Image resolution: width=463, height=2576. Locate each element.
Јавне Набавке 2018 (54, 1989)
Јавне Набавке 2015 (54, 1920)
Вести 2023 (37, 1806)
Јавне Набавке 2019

- _PROBLEM DETAILS_
Write out exactly the lines from the line holding "Јавне Набавке 2015 (54, 1920)" through the last line of the data, and nothing besides those lines.

- _EXPECTED OUTPUT_
Јавне Набавке 2015 (54, 1920)
Вести 2023 (37, 1806)
Јавне Набавке 2019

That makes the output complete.